Mr. Lee said: "If in some areas, we have infant mortality rates of 40 to 50 percent, that doesn't prove those are not human beings. I think, if we were talking about infants, or retarded children, who we knew were going to die in the next week or two, we still would not argue, 'look, we still can make use of their body parts.' "
For those who favor embryonic stem cell research, the moral issue lies elsewhere: Is it right to discard embryos made in fertility clinics when those embryos may help other people?
In fact, stem cell research may move forward faster because of the growing list of advocates: the thousands of patients and parents of sick children looking for a cure, Ms. Steinbock said.
Stem-cell opponents also are concerned about the prospect of cloning to create stem cells. In cloning, the egg nucleus is removed and replaced by the nucleus of an adult cell, such as a skin cell. The reconstituted egg then is tricked by a chemical change or a jolt of electricity into behaving like an embryo. When it grows to about 100 to 150 cells, the cloned embryo is dissected, and the stem cells are collected and grown in laboratory dishes.
There is broad agreement that cloning to produce a pregnancy is a bad idea. But some believe the creation of cloned embryos to make stem cells is essential.
Stem cells made this way will be the exact genetic match of the person whose skin cell or other adult cell went into the clone.
Such stem cells could be transferred back to the skin cell donor, theoretically, without fear of immune rejection.
But this opens up the morally troubling possibility that embryos are being made in order to destroy them, stem cell opponents say.
"When they get stem cells that way, they're deliberately destroying the embryonic human being, for the sake of using his body parts for someone else," Mr. Lee said.
The harvest of embryonic stem cells turns human life into a commodity, said Wesley J. Smith, a lawyer and senior fellow at the conservative Seattle think tank, the Discovery Institute.
He called the idea of cloning for stem cells "wildly impractical. Where are you going to get millions and millions of human eggs required to treat every patient?"
He imagines a scenario where women in poor countries are used as egg sources. "It could lead to exploitation of women, poor women in particular, and reduce them to a commodity."
Egg donation for cloning makes even some stem-cell supporters uncomfortable.

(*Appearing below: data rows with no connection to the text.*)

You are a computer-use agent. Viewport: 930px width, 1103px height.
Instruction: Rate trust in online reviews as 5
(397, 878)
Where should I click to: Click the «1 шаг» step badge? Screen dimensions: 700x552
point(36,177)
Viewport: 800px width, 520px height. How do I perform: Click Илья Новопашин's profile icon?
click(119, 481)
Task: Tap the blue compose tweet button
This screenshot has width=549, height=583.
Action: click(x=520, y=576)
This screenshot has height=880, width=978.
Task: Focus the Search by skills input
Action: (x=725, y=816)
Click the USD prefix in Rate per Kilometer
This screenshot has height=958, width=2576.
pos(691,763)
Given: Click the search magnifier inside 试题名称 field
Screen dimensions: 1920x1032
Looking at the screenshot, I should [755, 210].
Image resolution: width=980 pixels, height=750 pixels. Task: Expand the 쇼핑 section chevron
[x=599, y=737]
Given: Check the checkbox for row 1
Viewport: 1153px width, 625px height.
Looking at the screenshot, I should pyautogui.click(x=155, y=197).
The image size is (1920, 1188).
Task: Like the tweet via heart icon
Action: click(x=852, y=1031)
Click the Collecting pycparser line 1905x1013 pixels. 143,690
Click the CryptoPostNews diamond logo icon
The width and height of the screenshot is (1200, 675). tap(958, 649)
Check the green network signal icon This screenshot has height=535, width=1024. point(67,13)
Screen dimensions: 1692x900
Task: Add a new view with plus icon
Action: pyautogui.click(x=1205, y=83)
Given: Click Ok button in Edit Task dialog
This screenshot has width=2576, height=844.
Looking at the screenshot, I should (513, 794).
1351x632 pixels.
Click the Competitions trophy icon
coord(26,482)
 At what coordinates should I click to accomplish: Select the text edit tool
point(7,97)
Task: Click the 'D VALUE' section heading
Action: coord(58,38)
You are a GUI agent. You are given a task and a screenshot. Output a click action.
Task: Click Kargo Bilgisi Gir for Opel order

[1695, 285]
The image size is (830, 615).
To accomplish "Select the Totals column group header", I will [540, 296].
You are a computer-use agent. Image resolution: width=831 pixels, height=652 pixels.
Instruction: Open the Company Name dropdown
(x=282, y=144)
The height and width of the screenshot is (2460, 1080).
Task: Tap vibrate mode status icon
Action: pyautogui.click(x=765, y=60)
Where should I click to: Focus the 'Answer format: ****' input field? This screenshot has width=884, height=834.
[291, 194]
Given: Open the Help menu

"Somehow some woman is going to have to donate so many [eggs]," said K. Sue O'Shea, a University of Michigan researcher working with human stem cells.
The hormone injections necessary to create eggs for donation can be at the very least uncomfortable, and in rare cases, life-threatening. And it's not as though every egg will easily make a cloned embryo. Human embryo cloning to make a stem cells has, in fact, worked only once so far. That effort used 242 eggs to make one stem cell line.
Many hope that researchers will learn enough about how an egg reprograms an adult cell to make egg-free stem cells someday. But in the meantime, because cloning research can continue unfettered in private industry, many say strict regulations covering egg donations are needed.
As it stands, egg donation in the fertility industry faces little regulation.
"A policy should be developed that achieves broad moral principals," said Daniel Perry, the president of the Coalition for the Advancement of Research, an umbrella organization lobbying for stem cell research. "Human beings and body parts and the reproductive material should not become instruments of commerce."